+++ Source extract

# knpv style training



## ben litchfield (Nov 8, 2009)

before anyone rips into this video i want to point out that its knpv style training,i dont know the rules so i dont know if the exercises are 100% but i hope its somewhere near,thanks

http://youtu.be/eeLgIUznJqQ


----------



## Alice Bezemer (Aug 4, 2010)

ben litchfield said:


> before anyone rips into this video i want to point out that its knpv style training,i dont know the rules so i dont know if the exercises are 100% but i hope its somewhere near,thanks
> 
> http://youtu.be/eeLgIUznJqQ



Mozarts "Requiem" was a nice touch!

Guess the decoy will know better next time...theres a reason a french suit has a set of pants :mrgreen: 

The man guard was okay, move the decoy away from the container about 4 feet, place the dog behind the decoy. Have him guard from the back. It's not in the rules but it just works better. 

Transport of the decoy, you, decoy, dog. In one line, not dog bouncing infront of the decoy. Have him walk on the other side of the decoy at the knee of the decoy. This because if the decoy runs your dog will miss the bite to stop the decoy from doing so. 

Small note. When dog is in position next to you make sure he is NEXT to you...not 3 ft in front. 

Thanks for sharing.


----------



## ben litchfield (Nov 8, 2009)

sorry i watch different clips on places like you tube and try to achieve them with my dog,i thought that was a knpv type escort but it was an NVBK as the clip below shows in the first minute.thanks for your input though

http://youtu.be/JTVeD7rf1qc


----------



## Alice Bezemer (Aug 4, 2010)

ben litchfield said:


> sorry i watch different clips on places like you tube and try to achieve them with my dog,i thought that was a knpv type escort but it was an NVBK as the clip below shows in the first minute.thanks for your input though
> 
> http://youtu.be/JTVeD7rf1qc



here's a clip I found on youtube for you of the transport of the decoy.

http://youtu.be/Szum6o5-iBk


----------



## ben litchfield (Nov 8, 2009)

thank you,shame there's no clubs here in the uk.i really would like to have a go at the test with one of my dogs


----------



## Thomas Barriano (Mar 27, 2006)

ben litchfield said:


> thank you,shame there's no clubs here in the uk.i really would like to have a go at the test with one of my dogs


There's no KNPV in the USA either and we're a lot bigger. At least you can visit Holland to see real KNPV training a lot easier (affordable) then for us


----------



## ben litchfield (Nov 8, 2009)

people keep threatening to start clubs here in the uk but we will have to see,its all going on over here at the minute.knpv champs just been then mondio in Calais followed i believe by the nvbk in Belgium.still to far in my opinion to enter it seriously due to the lack of people with proper knowledge.


----------



## Colin Chin (Sep 20, 2006)

Good job to both the owner and dog. Cheers.


----------



## Ben Thompson (May 2, 2009)

I didn't think KNPV sanctioned clubs outside of the netherlands... always wear a cup when training bite work.


----------

++++++

In the KNPV training thread, how far from the container does Alice Bezemer say to move the decoy for the man guard?

+++ Provided data

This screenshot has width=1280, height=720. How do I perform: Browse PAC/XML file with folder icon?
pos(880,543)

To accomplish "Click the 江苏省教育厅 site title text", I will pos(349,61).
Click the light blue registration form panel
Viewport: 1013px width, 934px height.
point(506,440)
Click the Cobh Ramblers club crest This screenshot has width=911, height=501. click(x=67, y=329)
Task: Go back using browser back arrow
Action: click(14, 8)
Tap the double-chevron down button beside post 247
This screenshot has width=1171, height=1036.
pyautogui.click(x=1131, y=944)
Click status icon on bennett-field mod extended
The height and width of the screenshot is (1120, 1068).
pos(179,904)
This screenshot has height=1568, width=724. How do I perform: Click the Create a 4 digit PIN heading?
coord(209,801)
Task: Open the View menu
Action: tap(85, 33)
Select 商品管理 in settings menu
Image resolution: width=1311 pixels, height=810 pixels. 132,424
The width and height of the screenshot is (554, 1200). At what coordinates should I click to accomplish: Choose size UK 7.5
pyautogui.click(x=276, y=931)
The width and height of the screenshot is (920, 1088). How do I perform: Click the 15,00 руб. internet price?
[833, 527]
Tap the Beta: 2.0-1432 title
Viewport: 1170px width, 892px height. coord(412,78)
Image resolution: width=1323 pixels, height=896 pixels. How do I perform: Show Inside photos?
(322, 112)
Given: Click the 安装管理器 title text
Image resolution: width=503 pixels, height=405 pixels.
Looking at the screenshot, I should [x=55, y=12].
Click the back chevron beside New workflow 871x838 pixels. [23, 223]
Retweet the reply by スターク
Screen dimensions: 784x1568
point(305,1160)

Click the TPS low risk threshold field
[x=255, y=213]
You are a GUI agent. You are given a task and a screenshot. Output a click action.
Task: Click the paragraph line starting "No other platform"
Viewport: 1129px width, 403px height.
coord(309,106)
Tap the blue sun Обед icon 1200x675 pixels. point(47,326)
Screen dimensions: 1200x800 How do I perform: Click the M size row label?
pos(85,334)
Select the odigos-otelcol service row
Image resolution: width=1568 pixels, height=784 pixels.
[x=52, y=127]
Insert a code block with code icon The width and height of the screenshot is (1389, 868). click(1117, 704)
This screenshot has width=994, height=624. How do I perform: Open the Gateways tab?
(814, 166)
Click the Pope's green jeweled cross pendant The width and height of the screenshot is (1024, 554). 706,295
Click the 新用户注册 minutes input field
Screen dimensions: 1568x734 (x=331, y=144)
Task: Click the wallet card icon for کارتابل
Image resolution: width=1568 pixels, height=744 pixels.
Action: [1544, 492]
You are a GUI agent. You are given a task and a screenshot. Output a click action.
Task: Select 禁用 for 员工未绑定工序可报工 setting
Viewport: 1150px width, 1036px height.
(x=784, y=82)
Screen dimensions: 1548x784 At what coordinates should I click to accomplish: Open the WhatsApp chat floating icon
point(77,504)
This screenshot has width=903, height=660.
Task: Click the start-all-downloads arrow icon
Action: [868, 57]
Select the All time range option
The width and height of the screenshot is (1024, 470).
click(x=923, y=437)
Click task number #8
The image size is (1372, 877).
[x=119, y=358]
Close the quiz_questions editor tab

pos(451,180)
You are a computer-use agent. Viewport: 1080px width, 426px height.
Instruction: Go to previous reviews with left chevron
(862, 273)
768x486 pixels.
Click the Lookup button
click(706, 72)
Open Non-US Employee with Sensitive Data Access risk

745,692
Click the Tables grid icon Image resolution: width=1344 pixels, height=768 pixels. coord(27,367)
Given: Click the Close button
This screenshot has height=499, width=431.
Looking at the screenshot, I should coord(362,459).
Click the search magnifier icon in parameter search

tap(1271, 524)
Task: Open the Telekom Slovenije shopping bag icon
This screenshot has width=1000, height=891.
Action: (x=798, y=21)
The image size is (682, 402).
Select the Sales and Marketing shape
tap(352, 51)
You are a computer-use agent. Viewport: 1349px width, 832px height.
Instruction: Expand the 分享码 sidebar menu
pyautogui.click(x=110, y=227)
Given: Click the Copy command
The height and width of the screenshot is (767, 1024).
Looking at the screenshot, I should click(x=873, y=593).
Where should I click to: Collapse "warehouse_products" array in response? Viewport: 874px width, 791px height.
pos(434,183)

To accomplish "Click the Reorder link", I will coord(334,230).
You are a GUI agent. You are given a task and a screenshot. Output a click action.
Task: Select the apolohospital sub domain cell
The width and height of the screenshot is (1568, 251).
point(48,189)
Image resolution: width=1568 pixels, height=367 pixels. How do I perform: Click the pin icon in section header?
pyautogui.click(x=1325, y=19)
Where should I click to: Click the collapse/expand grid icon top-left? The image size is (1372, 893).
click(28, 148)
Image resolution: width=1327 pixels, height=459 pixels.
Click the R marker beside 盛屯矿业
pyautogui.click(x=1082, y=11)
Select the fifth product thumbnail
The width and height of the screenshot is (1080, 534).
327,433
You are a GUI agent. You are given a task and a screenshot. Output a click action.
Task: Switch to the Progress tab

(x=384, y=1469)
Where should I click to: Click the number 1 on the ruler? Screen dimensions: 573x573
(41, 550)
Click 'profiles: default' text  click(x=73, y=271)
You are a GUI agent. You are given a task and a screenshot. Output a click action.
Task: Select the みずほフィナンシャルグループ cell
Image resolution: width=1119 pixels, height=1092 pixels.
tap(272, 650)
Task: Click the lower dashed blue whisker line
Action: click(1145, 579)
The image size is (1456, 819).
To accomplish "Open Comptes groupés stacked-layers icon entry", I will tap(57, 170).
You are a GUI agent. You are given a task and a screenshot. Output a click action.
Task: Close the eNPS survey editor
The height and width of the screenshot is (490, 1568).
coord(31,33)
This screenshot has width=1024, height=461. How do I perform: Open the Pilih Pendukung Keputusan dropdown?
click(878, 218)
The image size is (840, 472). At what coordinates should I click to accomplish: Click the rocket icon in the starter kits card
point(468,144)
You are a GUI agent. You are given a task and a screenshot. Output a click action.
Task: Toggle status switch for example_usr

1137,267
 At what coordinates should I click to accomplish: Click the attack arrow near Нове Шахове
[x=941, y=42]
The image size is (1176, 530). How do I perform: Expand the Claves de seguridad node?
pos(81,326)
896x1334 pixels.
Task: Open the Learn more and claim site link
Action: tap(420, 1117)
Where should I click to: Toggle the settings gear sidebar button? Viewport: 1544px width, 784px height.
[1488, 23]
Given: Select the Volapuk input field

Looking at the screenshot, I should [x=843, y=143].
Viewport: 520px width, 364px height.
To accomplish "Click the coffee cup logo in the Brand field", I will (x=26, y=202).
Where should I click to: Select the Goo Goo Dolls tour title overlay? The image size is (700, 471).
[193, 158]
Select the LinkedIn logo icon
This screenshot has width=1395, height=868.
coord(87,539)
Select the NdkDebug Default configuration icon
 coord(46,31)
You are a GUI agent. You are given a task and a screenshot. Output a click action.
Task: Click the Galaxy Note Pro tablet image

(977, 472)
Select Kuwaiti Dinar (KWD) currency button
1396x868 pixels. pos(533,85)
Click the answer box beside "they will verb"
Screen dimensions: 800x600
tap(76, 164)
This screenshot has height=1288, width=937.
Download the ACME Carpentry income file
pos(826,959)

++++++

### Answer for the task
About 4 feet.